Les enquêteurs seront chargés de déterminer les responsabilités de ces attaques. Une fois établies, le Conseil de sécurité de l’ONU sera en mesure de prendre des sanctions. Mais il faudra pour cela une nouvelle résolution... que la Russie pourra bloquer en utilisant son droit de veto.
Ban Ki-moon n'a pas précisé quand cette enquête pourra véritablement commencer.
En septembre 2013, l’ONU avait déjà confirmé, suite à une enquête, la présence d’armes chimiques en Syrie sans pour autant nommer les responsables.

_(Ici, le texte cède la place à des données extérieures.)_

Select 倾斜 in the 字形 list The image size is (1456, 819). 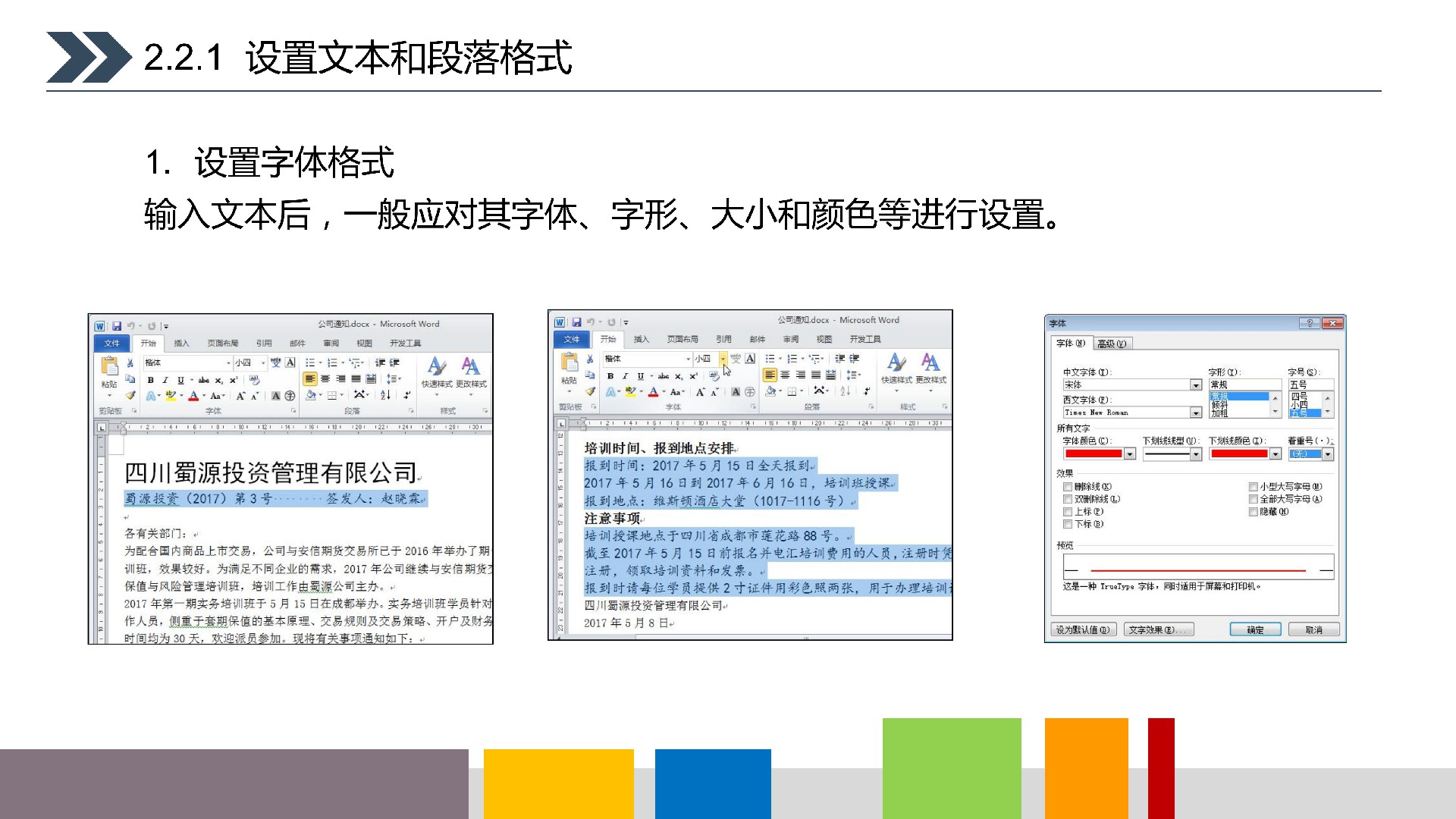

La France et les États-Unis avaient affirmé détenir la preuve d’une responsabilité du régime, justifiant ainsi la planification d’une intervention militaire contre le régime de Bachar al-Assad, qui n’eut finalement pas lieu. En novembre 2013, le régime syrien s’était engagé à détruire l’intégralité de son stock d’armes chimiques, sous la pression des Occidentaux.
L’EI soupçonné d’attaques chimiques
Les Russes souhaitaient également que les enquêteurs se penchent sur l'utilisation récente d'armes chimiques en Irak par les jihadistes de l’organisation de l’État islamique (EI), ce qui ne sera pas fait pour l’instant car cela nécessiterait une nouvelle résolution et l'accord du gouvernement irakien.
L'EI est en effet soupçonné d'avoir attaqué en août des combattants kurdes au gaz moutarde, en Irak et dans le nord de la Syrie. Des allégations relayées par l'armée allemande présente dans le nord du pays.
Mi-août, la population syrienne a également été visée par des attaques, vraisemblablement au gaz moutarde. Une petite fille est morte le 4 septembre des suites de blessures infligées par cette substance, indique ainsi le quotidien "Libération". Là encore, l’EI est pointé du doigt. Selon la BBC, qui cite un officiel américain, Washington estimerait même que l’organisation terroriste est capable de fabriquer des armes chimiques utilisées en Irak et dans le nord de la Syrie.
"S’il semble extrêmement plausible que ces attaques aient bien été perpétrées par l’EI, analyse Olivier Lepick, je ne pense pas pour ma part que l’organisation soit capable de produire du gaz moutarde. L’hypothèse la plus probable est que le groupe ait mis la main sur d’anciens stocks en Irak ou en Syrie", conclut le chercheur.